Mit der linearen U/F Kennlinie geht gar nichts - er quietscht und geht dann auf Überstrom.

Mit der quadratischen U/F Kennlinie lässt er sich einschalten und er brummt auch vor sich hin - Wenn ich die Drehzahl erhöhen will dann wird die Frequenz angehoben und der Strom geht in den Max. Grenzbereich. Die Motorspannung kommt nicht über 20V.

Mir kommt vor der Antrieb schafft es nicht über den ersten Ruck hinweg. Meine weiteren Schritte werden dann mal sein die Umin Anhebung hochzudrehen.

Hat schon jemand einen Synchronmotor an einem Standardumrichter betrieben ?

Auf was sollte ich noch Aufpassen und bin ich mit der quadratischen U/F auf dem Holzweg ?


----------



## doctorVLT (16 Dezember 2015)

Synchron oder PM Synchron?
Kann der Lenze nicht OpenLoop geregelt oder nur U/f Vorgabe?
Würde erstmal ohne Motor Hochlauf schauen....ob Kennlinie passt.
Wie ist FU ausgelegt?
Ansonsten mal kurz mit DC-Halte oder DC Bremse auf Pol ziehen und ab da losfahren....evtl. Offset.

Man kann noch vieles testen / überprüfen.
RS mal und Ld....wenn PM dann Spannung z.B bei 1000UPM als GegenEMK usw usw.

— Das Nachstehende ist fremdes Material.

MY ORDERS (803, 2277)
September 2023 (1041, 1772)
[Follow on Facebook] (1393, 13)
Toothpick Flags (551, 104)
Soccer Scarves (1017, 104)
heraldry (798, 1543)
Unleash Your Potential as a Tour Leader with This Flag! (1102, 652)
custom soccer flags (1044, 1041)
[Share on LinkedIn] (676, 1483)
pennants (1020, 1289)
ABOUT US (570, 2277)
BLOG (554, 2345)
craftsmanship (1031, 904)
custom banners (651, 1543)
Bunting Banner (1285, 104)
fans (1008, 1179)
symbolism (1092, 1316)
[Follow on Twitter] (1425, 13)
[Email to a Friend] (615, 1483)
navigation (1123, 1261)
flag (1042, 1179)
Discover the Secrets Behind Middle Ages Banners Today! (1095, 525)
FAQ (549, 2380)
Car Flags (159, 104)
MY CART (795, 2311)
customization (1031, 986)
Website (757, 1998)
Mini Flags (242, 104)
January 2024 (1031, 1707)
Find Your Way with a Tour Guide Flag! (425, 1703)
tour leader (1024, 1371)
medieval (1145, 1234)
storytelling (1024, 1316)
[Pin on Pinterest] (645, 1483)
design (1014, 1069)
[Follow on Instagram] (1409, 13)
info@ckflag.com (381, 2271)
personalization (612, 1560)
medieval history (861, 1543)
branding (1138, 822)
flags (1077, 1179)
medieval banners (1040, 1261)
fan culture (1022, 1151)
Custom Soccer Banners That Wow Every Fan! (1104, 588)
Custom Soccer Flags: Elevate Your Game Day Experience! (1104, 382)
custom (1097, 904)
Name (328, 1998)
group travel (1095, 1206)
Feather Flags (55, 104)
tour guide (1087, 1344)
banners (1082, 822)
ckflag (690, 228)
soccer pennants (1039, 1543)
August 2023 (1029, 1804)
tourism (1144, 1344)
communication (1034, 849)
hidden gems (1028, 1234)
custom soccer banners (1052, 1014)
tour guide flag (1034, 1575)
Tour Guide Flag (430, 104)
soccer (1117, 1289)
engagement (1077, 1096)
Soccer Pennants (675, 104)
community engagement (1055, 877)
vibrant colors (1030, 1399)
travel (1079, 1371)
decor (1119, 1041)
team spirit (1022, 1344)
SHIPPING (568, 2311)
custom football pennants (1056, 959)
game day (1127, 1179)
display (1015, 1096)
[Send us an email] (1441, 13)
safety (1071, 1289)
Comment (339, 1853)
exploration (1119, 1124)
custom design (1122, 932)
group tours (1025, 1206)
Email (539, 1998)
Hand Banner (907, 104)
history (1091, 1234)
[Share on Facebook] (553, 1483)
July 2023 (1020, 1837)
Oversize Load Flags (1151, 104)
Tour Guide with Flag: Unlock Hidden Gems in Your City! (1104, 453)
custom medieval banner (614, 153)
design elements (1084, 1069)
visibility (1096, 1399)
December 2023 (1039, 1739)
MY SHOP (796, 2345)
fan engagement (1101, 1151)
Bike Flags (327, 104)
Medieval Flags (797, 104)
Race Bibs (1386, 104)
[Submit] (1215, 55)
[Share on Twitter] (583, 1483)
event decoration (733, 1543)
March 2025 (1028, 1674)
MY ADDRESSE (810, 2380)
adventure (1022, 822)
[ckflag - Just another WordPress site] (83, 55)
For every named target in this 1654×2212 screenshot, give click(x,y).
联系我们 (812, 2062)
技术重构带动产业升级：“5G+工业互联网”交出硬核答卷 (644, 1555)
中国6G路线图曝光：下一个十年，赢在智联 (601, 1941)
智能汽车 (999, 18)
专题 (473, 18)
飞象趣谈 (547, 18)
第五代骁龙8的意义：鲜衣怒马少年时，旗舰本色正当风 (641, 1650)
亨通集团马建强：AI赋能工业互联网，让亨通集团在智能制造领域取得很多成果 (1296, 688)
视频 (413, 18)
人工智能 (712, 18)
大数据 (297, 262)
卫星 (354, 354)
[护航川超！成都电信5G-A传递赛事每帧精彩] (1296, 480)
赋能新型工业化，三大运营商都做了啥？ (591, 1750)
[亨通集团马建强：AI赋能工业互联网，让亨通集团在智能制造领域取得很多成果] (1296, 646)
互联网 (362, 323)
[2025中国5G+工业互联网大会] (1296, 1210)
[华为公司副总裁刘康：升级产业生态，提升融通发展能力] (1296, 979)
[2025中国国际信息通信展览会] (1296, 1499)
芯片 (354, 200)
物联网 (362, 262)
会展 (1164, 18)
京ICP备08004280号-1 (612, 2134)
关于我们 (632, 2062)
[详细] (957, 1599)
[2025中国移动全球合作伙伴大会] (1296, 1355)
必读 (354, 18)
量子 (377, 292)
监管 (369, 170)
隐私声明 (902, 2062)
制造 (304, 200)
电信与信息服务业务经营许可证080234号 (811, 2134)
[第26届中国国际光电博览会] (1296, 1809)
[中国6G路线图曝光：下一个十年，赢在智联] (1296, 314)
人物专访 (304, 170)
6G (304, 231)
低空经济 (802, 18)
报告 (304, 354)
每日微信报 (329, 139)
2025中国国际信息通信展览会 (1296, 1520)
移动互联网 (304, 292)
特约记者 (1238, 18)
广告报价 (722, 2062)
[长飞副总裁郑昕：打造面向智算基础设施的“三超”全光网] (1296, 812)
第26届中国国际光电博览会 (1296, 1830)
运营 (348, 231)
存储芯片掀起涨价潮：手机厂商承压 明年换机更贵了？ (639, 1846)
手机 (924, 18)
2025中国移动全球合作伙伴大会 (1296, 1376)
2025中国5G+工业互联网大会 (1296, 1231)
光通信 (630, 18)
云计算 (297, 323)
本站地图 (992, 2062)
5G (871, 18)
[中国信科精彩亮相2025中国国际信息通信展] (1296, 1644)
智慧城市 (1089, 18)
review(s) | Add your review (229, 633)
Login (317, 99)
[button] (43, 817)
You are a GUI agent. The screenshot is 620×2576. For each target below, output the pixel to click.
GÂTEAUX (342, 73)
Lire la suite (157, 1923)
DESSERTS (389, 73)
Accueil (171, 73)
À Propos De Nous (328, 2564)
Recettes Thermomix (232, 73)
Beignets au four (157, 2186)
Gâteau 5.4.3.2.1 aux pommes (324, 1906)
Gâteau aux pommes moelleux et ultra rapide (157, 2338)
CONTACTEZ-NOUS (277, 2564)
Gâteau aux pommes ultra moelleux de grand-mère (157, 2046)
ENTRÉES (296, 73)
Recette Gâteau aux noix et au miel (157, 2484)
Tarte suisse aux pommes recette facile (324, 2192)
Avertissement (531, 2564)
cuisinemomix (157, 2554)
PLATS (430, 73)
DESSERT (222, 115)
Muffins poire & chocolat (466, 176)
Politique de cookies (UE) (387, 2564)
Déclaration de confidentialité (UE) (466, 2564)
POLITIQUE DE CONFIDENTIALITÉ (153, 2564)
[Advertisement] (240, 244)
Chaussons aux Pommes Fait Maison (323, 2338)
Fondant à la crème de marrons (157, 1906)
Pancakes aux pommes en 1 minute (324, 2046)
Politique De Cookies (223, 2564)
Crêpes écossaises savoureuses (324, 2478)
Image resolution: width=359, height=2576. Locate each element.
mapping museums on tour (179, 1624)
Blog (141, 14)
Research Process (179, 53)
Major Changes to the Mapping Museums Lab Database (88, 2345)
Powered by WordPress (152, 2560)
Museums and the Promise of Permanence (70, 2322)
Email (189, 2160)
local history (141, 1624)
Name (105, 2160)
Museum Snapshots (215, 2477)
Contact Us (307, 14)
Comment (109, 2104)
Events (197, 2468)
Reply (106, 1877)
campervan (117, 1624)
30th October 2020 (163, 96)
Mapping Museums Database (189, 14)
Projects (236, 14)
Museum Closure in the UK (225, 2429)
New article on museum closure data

Mehr Infos wenn du den exakten Motor mal schreibst und welche FU genau

Gruß
DOC


----------



## gravieren (17 Dezember 2015)

ACHTUNG:

Bei Ausfall der Netzspannung  . . .

Wenn der Motor auf Nenndrehzahl ist . . .
Erzeugt der Motor bei Netzausfall/Störungen  extrem hohe Spannungen   ! ! !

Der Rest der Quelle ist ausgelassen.